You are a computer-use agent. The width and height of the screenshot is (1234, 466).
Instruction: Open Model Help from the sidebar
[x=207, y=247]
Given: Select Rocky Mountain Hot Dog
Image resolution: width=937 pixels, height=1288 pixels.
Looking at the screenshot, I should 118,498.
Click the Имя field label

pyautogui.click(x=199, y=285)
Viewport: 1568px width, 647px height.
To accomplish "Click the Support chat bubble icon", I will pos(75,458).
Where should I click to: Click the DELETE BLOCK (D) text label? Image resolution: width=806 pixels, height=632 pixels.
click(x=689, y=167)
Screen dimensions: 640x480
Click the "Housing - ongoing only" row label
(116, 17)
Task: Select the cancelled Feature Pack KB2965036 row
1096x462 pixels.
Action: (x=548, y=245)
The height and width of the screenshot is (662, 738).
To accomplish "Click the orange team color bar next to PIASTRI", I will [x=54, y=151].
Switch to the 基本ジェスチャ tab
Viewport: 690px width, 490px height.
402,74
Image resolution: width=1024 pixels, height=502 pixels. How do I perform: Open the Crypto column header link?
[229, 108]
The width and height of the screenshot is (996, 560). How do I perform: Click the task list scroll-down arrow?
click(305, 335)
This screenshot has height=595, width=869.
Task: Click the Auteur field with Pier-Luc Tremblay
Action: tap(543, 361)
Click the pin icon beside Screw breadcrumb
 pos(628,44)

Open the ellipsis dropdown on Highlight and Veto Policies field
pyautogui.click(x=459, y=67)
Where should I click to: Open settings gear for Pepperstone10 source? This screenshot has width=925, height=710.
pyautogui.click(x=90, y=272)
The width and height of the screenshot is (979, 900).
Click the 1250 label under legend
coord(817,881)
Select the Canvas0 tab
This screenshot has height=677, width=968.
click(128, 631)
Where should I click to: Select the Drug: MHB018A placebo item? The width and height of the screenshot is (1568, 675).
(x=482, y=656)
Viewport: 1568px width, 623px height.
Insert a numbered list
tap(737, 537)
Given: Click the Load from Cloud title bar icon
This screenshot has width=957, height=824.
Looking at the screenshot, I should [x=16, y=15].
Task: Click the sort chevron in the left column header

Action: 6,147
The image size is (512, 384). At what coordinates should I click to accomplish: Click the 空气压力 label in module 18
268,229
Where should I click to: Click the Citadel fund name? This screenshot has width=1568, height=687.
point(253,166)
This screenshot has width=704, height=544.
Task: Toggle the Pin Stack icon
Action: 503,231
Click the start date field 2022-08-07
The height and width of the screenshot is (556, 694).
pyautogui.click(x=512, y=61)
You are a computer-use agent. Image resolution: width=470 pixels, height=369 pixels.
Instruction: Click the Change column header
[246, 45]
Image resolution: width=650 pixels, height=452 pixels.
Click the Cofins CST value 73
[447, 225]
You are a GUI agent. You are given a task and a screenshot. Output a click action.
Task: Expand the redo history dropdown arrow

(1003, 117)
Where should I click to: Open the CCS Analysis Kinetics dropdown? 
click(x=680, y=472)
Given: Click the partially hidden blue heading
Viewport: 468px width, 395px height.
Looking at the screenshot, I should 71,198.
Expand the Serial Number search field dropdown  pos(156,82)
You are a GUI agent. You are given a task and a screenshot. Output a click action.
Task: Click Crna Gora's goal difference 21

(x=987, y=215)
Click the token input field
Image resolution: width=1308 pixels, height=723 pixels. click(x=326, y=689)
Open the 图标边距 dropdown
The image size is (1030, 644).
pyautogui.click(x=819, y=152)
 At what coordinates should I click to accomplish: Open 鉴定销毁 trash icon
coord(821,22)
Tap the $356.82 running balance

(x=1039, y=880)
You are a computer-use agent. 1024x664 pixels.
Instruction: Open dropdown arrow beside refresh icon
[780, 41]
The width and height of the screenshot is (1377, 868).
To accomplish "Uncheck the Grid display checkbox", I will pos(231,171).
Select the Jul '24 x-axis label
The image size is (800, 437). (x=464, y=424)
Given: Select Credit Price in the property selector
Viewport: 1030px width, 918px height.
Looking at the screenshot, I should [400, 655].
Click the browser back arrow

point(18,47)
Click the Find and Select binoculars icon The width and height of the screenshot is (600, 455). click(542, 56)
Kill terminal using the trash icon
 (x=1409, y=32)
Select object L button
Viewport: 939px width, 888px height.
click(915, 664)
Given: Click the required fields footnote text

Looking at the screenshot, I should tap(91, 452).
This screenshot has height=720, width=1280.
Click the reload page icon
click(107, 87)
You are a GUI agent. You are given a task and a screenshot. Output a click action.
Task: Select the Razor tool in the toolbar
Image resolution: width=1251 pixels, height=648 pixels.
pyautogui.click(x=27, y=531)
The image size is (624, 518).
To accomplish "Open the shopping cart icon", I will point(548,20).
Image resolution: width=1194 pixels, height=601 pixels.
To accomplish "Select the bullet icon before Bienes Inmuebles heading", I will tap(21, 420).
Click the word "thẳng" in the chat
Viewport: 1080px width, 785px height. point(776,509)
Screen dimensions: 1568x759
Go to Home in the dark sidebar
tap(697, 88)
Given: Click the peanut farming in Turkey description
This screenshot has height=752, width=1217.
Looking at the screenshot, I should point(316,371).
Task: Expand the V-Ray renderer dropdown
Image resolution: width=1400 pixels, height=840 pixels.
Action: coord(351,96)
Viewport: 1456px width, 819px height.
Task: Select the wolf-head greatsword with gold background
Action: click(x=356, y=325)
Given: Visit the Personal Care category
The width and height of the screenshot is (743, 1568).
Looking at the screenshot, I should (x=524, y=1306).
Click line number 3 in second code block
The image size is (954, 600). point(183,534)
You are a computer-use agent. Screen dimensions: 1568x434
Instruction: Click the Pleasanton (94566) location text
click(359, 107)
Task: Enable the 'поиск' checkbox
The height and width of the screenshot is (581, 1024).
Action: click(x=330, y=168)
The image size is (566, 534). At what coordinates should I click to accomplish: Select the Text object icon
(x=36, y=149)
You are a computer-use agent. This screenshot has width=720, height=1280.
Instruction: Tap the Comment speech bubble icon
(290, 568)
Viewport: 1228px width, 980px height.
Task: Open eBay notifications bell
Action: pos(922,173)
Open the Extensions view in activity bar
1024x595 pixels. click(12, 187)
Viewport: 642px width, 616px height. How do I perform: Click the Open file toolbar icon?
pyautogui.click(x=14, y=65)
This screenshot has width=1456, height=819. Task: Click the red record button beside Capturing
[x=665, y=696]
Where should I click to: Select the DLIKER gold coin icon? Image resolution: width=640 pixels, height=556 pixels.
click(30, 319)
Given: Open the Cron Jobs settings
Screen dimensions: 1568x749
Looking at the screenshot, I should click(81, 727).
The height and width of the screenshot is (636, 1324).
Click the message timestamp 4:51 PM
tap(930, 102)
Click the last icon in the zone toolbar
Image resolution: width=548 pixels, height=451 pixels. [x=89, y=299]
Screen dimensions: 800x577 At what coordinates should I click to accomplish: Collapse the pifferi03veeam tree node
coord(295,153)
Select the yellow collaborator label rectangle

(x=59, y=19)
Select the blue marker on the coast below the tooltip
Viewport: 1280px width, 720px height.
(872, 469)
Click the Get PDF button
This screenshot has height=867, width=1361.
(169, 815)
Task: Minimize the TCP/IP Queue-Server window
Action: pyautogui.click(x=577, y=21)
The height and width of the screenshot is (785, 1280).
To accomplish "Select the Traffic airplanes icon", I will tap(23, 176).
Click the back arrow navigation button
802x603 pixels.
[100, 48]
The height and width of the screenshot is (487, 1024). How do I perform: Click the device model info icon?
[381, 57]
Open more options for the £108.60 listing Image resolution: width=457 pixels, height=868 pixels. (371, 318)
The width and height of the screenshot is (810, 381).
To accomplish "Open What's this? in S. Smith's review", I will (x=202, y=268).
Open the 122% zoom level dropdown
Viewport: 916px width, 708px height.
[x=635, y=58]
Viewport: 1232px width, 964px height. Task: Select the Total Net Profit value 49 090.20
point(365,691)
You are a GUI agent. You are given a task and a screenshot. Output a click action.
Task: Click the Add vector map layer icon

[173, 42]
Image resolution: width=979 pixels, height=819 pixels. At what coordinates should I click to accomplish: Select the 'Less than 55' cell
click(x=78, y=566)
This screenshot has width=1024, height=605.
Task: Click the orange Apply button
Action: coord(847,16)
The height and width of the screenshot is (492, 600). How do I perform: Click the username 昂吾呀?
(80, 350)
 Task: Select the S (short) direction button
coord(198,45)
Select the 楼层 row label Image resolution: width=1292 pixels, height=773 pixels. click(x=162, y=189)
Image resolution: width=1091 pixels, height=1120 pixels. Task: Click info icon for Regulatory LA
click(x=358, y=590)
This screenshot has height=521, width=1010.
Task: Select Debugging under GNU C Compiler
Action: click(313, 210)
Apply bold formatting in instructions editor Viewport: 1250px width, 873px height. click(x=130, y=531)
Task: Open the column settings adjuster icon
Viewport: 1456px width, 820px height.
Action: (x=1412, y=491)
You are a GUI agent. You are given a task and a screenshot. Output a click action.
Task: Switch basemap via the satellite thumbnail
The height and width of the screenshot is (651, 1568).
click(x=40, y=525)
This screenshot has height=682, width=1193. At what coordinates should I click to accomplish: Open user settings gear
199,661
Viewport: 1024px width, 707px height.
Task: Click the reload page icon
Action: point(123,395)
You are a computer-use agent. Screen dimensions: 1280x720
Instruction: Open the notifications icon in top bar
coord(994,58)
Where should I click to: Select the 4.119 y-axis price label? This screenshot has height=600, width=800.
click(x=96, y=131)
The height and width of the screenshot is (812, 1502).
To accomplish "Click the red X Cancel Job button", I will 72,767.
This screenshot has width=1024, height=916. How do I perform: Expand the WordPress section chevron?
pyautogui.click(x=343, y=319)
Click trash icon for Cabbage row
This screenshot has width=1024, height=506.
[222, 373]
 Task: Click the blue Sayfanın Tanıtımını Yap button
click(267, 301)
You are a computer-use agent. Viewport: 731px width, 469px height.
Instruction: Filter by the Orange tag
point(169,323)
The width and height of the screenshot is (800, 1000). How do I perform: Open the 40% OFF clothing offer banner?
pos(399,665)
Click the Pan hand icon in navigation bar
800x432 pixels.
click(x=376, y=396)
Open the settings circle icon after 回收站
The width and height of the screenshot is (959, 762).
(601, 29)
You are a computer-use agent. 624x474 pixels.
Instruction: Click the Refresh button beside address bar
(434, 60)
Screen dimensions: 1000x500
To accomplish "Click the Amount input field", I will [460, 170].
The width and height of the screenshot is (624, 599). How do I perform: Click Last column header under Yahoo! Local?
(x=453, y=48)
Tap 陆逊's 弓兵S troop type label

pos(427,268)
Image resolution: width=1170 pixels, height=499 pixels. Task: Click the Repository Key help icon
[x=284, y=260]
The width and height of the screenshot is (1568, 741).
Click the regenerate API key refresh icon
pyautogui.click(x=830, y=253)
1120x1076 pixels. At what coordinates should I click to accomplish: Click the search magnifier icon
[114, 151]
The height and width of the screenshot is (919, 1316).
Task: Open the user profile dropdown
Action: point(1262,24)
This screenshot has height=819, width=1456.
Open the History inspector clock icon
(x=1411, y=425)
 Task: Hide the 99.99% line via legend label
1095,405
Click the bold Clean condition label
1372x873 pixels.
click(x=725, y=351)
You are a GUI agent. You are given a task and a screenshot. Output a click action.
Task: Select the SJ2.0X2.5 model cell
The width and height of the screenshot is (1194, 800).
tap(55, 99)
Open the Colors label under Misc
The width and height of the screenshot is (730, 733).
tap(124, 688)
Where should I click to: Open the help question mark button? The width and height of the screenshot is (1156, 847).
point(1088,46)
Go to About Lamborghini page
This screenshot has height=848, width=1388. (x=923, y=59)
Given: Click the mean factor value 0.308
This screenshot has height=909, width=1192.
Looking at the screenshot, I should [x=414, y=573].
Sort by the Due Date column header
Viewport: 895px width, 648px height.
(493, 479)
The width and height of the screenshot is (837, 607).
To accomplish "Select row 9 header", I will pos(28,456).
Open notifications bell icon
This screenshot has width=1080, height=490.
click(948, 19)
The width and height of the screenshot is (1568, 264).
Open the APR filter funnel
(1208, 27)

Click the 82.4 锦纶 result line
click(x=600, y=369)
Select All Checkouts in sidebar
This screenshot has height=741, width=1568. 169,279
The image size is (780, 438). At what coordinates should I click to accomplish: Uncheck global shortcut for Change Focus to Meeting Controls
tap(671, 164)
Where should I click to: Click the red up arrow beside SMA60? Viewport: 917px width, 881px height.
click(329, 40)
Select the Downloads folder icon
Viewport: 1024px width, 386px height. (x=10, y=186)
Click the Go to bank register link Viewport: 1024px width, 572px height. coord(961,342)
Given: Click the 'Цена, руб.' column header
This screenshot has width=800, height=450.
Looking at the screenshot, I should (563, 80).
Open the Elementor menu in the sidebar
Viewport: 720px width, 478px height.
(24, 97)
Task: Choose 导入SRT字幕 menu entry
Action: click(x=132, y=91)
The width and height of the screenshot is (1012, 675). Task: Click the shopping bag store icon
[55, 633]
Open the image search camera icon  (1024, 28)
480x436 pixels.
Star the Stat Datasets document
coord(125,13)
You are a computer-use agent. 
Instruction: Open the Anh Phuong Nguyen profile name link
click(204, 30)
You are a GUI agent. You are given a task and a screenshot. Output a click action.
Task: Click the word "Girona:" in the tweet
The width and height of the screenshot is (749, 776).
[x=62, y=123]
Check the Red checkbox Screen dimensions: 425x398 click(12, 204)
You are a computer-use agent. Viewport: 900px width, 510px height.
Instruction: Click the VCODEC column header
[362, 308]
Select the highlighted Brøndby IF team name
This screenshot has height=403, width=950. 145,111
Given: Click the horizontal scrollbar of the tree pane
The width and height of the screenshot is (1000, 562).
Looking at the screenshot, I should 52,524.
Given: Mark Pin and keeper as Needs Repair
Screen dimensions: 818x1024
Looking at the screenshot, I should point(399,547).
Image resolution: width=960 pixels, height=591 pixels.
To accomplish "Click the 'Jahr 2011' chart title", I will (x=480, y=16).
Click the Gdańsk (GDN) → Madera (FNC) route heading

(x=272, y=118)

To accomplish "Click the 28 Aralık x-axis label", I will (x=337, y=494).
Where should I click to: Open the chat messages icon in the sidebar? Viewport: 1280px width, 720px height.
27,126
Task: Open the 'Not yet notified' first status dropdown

▸ Work instruction:
Filter the records above, keeping each line that contains the word "bold".

▸ The answer:
Apply bold formatting in instructions editor Viewport: 1250px width, 873px height. click(x=130, y=531)
Click the bold Clean condition label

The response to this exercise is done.